Every line containing the word "friendly" is to be copied from the data below.
Start of DATA SUPPLIED
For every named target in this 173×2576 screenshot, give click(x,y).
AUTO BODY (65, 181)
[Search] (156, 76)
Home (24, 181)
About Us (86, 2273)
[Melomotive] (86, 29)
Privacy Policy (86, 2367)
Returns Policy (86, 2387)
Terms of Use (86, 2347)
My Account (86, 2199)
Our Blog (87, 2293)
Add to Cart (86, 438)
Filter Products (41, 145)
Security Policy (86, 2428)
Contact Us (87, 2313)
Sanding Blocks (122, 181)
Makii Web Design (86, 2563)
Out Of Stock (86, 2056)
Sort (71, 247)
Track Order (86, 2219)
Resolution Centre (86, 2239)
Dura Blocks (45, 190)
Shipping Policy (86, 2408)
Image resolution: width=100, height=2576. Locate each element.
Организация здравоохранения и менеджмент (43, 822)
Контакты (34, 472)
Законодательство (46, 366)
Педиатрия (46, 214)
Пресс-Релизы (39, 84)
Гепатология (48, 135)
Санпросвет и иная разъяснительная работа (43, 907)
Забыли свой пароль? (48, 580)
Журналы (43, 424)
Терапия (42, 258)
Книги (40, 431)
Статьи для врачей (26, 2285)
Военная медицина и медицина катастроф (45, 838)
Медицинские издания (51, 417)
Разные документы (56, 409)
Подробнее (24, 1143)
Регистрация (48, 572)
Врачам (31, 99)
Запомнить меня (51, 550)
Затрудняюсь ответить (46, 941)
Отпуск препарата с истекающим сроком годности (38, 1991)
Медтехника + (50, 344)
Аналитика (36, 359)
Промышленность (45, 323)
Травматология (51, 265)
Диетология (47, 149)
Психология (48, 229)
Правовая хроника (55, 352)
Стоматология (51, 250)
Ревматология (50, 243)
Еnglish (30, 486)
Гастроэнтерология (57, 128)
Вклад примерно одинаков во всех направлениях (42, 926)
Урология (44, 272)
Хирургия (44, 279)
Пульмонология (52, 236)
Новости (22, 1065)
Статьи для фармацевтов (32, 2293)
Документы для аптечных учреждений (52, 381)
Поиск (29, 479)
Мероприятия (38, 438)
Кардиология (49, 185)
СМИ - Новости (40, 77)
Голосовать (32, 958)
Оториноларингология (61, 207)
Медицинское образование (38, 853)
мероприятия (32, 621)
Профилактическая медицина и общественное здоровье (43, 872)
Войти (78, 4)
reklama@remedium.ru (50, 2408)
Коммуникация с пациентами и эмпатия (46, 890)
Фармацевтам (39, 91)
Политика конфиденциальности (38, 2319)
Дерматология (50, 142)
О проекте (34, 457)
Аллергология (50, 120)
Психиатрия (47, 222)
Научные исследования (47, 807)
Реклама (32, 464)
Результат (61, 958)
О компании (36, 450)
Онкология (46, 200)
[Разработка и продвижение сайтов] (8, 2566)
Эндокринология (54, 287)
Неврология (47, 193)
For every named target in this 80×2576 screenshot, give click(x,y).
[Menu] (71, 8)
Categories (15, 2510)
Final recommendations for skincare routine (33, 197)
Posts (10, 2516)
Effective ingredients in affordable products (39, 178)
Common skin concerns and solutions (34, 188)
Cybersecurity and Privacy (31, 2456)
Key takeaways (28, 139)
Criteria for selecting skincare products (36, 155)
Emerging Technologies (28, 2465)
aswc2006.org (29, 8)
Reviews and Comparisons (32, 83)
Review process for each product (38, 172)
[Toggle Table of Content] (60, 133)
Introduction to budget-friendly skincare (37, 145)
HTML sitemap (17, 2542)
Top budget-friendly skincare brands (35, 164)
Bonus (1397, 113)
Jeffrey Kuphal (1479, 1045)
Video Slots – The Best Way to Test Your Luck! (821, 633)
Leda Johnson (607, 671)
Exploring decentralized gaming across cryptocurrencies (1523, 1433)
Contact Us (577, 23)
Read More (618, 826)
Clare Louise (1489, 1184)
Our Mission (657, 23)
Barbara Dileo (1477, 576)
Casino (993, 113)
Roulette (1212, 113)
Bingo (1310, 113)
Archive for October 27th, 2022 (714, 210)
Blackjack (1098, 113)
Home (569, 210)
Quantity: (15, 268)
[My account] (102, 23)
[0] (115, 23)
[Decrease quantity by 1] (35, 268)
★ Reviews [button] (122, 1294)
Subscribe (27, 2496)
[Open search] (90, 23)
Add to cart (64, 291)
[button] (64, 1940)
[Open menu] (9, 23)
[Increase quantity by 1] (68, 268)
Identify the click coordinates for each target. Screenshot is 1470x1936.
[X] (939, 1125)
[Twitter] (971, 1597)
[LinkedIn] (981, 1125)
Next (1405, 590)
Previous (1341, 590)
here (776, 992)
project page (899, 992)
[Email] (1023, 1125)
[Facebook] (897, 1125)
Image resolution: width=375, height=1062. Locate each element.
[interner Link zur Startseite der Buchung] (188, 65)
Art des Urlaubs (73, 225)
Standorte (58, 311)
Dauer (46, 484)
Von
End of DATA SUPPLIED
» **EXERCISE SOLUTION**:
Introduction to budget-friendly skincare (37, 145)
Top budget-friendly skincare brands (35, 164)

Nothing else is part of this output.